下にある避妊法のコラムを、一字も変えずに最初から最後まで全部書き写してください。

#### 文章の抜き出し
━━━━━━━━━━
院長コラム

女性のライフステージに応じたお勧め避妊法

避妊法を選択するにあたり、理想的な条件としては、避妊効果が確実・簡単に使える・経費がかからない・副作用がない・女性の意志だけで実行できる・避妊以外の健康上の利点が期待できる、などが挙げられます。
ただし、現実的に全てを満たす完璧な避妊法はなく、ライフステージに応じて最善の避妊を選択することが現実的です。
今回は、「女性医学ガイドブック思春期・性成熟期編2016年度版」を参考に、女性のライフステージに応じたお勧め避妊法をお伝えします。

 

思春期から30代

性的に活発な世代の方には、より確実な避妊法が望まれ、第一選択として経口避妊薬(OC)が推奨されます。OCは原則として、飲み忘れがなければほぼ100%の避妊効果があります。
また、月経困難症で悩まれている方は、自費であるOCと同じ避妊効果がある低用量エストロゲン・プロゲスチン配合薬(LEP)を治療薬(保険適応)として服薬することができます。
━━━━━━━━━━
#### 手元の情報
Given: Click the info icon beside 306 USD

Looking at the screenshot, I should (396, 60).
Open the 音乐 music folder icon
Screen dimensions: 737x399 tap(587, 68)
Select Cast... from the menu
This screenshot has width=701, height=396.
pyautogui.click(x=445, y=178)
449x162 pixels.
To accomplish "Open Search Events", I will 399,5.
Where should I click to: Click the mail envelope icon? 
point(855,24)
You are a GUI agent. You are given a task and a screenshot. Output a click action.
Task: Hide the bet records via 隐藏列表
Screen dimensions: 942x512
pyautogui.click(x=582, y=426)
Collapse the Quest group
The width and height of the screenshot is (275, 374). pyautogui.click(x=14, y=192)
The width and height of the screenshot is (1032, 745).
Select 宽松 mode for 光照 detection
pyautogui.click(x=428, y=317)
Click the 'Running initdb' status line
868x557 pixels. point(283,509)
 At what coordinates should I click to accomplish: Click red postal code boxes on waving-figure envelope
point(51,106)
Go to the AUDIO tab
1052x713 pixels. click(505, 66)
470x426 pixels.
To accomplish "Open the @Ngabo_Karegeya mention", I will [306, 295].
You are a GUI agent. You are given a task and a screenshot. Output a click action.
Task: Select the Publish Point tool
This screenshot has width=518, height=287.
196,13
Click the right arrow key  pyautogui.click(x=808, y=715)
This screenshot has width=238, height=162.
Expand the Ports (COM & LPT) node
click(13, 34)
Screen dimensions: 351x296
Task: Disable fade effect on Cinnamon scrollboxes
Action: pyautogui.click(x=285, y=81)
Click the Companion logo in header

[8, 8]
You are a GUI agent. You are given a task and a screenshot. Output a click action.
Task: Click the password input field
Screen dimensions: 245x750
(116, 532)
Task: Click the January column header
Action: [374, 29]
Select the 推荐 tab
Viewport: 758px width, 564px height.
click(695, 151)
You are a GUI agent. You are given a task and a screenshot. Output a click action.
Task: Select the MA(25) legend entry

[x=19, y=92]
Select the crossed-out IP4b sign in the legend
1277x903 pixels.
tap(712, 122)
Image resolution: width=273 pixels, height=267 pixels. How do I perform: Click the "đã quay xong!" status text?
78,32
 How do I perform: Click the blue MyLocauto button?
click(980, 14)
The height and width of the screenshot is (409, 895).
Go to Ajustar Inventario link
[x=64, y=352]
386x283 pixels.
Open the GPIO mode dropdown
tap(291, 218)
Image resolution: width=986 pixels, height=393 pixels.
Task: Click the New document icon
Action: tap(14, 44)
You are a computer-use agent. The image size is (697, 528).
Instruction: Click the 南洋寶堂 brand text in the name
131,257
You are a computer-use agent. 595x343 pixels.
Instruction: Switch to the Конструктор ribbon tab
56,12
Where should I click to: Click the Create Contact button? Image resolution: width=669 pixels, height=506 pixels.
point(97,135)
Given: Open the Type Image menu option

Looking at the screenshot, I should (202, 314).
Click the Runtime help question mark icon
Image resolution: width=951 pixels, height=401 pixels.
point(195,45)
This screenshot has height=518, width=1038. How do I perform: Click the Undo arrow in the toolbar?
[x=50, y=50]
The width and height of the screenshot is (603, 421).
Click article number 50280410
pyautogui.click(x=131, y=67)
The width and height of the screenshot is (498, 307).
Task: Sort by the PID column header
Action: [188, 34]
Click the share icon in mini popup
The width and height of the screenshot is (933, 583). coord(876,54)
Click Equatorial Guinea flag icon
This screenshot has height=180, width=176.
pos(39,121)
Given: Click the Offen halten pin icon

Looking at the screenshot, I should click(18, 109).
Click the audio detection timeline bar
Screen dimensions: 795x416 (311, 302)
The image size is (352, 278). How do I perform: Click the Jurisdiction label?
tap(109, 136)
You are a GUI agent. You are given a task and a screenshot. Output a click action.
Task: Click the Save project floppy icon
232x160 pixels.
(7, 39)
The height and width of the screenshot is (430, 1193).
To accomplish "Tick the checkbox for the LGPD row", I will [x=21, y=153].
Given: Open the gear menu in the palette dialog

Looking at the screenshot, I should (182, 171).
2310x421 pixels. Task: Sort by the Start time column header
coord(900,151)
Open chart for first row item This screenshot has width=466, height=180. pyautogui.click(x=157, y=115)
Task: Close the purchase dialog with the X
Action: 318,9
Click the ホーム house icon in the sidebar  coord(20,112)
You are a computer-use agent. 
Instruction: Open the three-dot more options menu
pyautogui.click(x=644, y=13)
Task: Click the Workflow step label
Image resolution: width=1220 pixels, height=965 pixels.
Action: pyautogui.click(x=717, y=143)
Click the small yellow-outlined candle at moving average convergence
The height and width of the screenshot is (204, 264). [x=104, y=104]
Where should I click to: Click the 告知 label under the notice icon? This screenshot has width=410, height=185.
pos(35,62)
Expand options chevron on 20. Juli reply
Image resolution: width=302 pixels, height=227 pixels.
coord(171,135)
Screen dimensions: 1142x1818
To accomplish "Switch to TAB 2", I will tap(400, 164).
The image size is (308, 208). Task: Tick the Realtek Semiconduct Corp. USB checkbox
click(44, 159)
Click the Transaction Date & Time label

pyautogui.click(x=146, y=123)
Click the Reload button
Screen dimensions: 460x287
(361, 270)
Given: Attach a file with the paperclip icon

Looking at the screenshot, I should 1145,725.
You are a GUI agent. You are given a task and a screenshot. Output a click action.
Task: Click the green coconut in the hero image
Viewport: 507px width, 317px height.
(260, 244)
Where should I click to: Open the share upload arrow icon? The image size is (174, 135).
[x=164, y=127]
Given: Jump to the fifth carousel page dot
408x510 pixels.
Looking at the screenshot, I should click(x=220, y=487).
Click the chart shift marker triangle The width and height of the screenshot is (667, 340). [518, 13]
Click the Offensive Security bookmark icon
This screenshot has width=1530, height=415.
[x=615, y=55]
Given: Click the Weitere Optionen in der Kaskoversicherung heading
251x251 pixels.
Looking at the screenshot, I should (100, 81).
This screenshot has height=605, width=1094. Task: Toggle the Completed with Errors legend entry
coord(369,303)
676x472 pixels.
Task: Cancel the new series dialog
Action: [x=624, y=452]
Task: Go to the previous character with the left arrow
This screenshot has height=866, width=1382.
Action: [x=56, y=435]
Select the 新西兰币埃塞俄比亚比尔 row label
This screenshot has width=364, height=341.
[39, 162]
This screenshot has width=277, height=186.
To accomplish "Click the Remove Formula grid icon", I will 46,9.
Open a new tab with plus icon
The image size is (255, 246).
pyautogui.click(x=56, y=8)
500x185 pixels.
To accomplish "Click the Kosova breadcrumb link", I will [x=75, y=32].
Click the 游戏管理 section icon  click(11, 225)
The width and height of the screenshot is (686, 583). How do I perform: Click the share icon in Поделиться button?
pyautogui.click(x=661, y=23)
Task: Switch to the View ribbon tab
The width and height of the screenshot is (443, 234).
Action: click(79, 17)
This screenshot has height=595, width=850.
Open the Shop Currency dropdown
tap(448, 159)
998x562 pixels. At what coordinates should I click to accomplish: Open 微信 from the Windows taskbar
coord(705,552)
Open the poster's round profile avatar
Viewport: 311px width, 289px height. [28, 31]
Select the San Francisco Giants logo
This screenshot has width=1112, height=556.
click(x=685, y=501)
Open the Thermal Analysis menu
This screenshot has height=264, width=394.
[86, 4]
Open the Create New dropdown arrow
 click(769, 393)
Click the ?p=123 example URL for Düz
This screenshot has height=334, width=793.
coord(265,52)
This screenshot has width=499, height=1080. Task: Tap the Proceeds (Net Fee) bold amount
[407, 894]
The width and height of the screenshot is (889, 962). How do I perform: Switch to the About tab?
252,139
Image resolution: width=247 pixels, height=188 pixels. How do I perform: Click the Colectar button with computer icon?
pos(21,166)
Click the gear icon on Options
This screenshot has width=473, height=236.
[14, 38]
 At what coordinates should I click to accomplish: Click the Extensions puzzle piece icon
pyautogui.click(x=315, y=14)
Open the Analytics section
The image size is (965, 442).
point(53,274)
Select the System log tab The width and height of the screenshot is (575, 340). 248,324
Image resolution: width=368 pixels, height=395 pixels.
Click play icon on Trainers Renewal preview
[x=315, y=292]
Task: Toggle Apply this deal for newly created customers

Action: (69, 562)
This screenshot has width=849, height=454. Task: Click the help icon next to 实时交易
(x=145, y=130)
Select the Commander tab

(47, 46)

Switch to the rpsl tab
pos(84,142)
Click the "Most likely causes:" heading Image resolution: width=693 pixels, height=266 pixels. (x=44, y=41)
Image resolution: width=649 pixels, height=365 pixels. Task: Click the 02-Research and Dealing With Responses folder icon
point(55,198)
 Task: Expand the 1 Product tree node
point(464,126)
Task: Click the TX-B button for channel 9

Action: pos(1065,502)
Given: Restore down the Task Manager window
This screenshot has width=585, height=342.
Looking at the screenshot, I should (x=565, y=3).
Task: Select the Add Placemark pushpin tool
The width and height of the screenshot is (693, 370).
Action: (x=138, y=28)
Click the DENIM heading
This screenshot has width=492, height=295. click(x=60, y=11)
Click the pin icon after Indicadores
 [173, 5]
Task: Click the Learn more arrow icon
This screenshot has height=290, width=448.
━━━━━━━━━━
#### この問題の答え
院長コラム

女性のライフステージに応じたお勧め避妊法

避妊法を選択するにあたり、理想的な条件としては、避妊効果が確実・簡単に使える・経費がかからない・副作用がない・女性の意志だけで実行できる・避妊以外の健康上の利点が期待できる、などが挙げられます。
ただし、現実的に全てを満たす完璧な避妊法はなく、ライフステージに応じて最善の避妊を選択することが現実的です。
今回は、「女性医学ガイドブック思春期・性成熟期編2016年度版」を参考に、女性のライフステージに応じたお勧め避妊法をお伝えします。

 

思春期から30代

性的に活発な世代の方には、より確実な避妊法が望まれ、第一選択として経口避妊薬(OC)が推奨されます。OCは原則として、飲み忘れがなければほぼ100%の避妊効果があります。
また、月経困難症で悩まれている方は、自費であるOCと同じ避妊効果がある低用量エストロゲン・プロゲスチン配合薬(LEP)を治療薬(保険適応)として服薬することができます。